With its subtitle, "Democracy, the Environment, and the Future of Imagination," the book is infused with the spirit of democratic values, as exemplified by the American iconic poet Walt Whitman. Fletcher points out how Whitman eliminated the clause from his poems, unfurling long stanzas in which "no phrase is ever grammatically superordinate, superior to any other phrase." His verses were purposefully structured to open linguistic barriers in order to rally against warrants of zealous secrecy and paranoia of the Other. "Unlike many in power today," Fletcher opines, "(Whitman) took seriously the notion of public trust." Thinking simultaneously of politics and the environment, Whitman called for "a readjustment of the whole theory and nature of poetry."
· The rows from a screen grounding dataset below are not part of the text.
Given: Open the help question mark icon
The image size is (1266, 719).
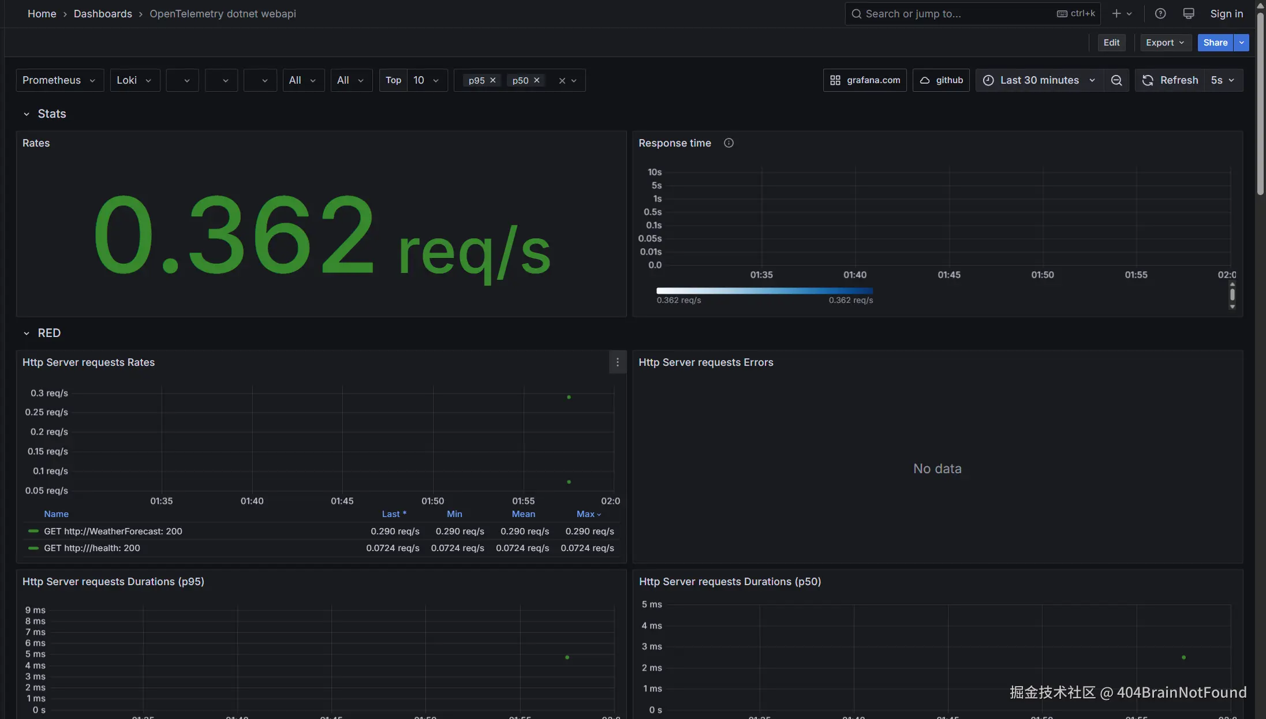Looking at the screenshot, I should pyautogui.click(x=1160, y=14).
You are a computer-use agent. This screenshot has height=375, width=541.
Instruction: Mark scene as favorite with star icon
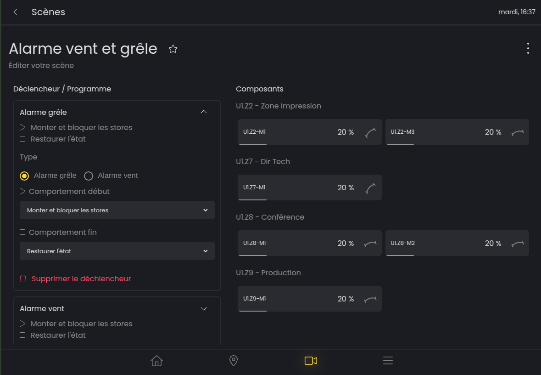pyautogui.click(x=173, y=49)
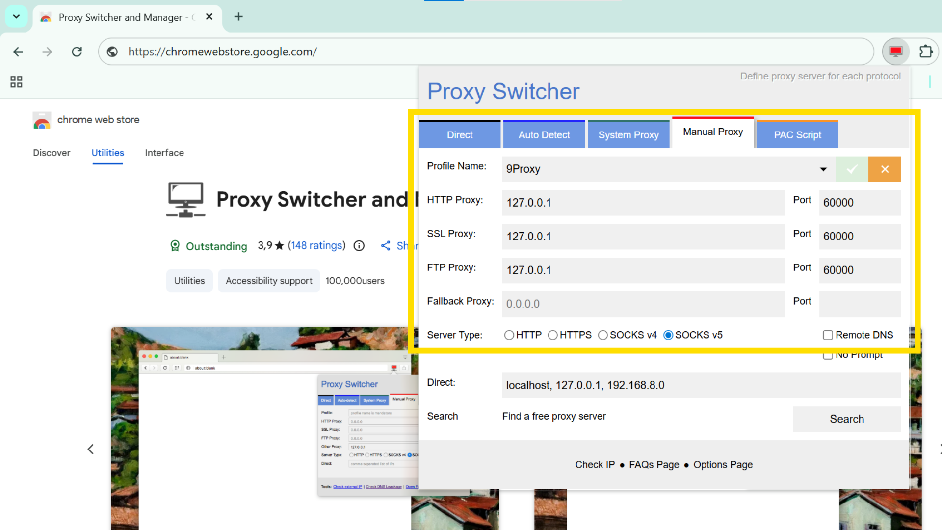The height and width of the screenshot is (530, 942).
Task: Click the rating info circle icon
Action: pos(359,246)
This is also Fletchers agenda. He insists that "many conflicts today considered political are actually environmental conflicts, which need to be treated as such." Again, the environment on which he focuses is not the one we take for the "natural world." Like a painting, it is a constructed landscape, "a scene of gradually self-adjusting and expanding coexistence, a getting along;" an aesthetic of "separateness somehow needing to belong to the mass." Then, referring to "coherence," one of his prime factors of his theory, he explains that while "we usually say that to cohere is to come to a conclusion conclusion means not finishing off the parts."
Which brings us to the third exemplary poet in this book: John Ashbery, whose poetry "looks like chaos but is not." Like Alice in Wonderland, Ashbery has "a special way of paying attention." As in, "Today I would leave it just as it is the singular effect of all things / being themselves, that is, stark mad " ("Ghost Riders in the Moon")
If there is slippage in his theory, it is when Fletcher, who has had formal training in both neurophysiology and physics, juxtaposes sciences methodology with poetrys, the latter having "the advantage of being set free from assuming the burden of proof." On the contrary, I retort. A poem is no less subject to proof than a scientific theorem. Its veracity, too, is drawn from the consistency of its conception.
Whether the professor has fulfilled what he set out to accomplish is not as important as that he begins to systemize a poetics that embraces the aesthetical complexities, the politics, and the scientific discoveries of our young century.